2. Triggering sound and movement
To trigger the protesting sound and movement, we added a time count.
// time count
let countLW = 0; //leftWrist
let countRW = 0; //rightWrist
let countLA = 0; //leftAnkle
let countRA = 0; //rightAnkle
In order to play the sound as an alert before the movement is triggered, we input two different if statements and with a different value ranges of the time count. For instance, here is an example of triggering the movement and sound of the right arm. Whenever the Y value of the right wrist is smaller than the Y value of the right eye, the time count started increasing on a plus 1 base. As the time count value reaches 3, the sound will be displayed, and when it reaches 5, the movement will be triggered.
// poseNet - check status for rightArm
if(rightWristY < rightEyeY && rightArmisthrown == false){
countRW += 1;
// console.log("rightWrist");
}
if (countRW == 3 && rightArmisthrown == false) {
playSound("media/audio_01.m4a");
}
if (countRW == 5 && rightArmisthrown == false) {
rightArmisthrown = true;
rAisfirst = true;
}
if(rightWristY > rightEyeY){
countRW = 0;
}
3. Movement Matching
To match the virtual image’s movement according to the physical movement, we decided to calculate the angles between the position of arms/legs and shoulders/hips. We searched online and used atan()
(returns the arctangent (in radians) of a number) function in p5 to calculate the degree based on different x and y values that we got from poseNet.
// radias calculation
radRightArm = - atan2(rightWristY - rightShoulderY, rightShoulderX - rightWristX);
radLeftArm = atan2(leftWristY - leftShoulderY, leftWristX - leftShoulderX);
// set leg to move within certern range
radRightLeg = PI/2 - atan2(rightAnkleY - rightKneeY, rightKneeX - rightAnkleX) ;
radLeftLeg = atan2(leftAnkleY - leftKneeY, leftAnkleX - leftKneeX) - PI/2;
We used translate()
function to make the limbs follow users’ movement, rotate around shoulders and hips accordingly. However, this system of coordination doesn’t really work for the throwing process since they rotate around perspective center points.

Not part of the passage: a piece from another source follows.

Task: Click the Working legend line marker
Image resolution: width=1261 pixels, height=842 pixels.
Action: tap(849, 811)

Therefore, we designed another coordination system and recalculated the translating center which point should be calculated from rotation with the midpoints with the simultaneous angle.

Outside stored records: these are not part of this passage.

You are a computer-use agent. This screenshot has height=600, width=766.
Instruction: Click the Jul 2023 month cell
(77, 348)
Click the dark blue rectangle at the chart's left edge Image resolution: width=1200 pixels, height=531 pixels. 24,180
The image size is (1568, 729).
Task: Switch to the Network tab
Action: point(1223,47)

translate(width/2 - 100 * sin(radLeftArm/2), height/2 - 200 *cos(radLeftArm/2));
- Further Developments
Apparently our project has a large room to be improved, not only the interaction but also the interface. During the Final IMA Show, we also found out that the snapshot took too easily and the whole project needs to be refreshed constantly. We wound definitely like to add with a time count to make users sense the way of interaction and have enough time to make the pose in front of the webcam. Restart the project is another problem that needs to be fixed so that another gesture recognition should be added to the project for restarting the process.
- Reflection
We had learned a lot through this process and had a better understanding of both bodyPix and poseNet. Using a physical puppet really increase the user experience and during the IMA Show, we received a lot of resonance from the visitor of our project’s concept.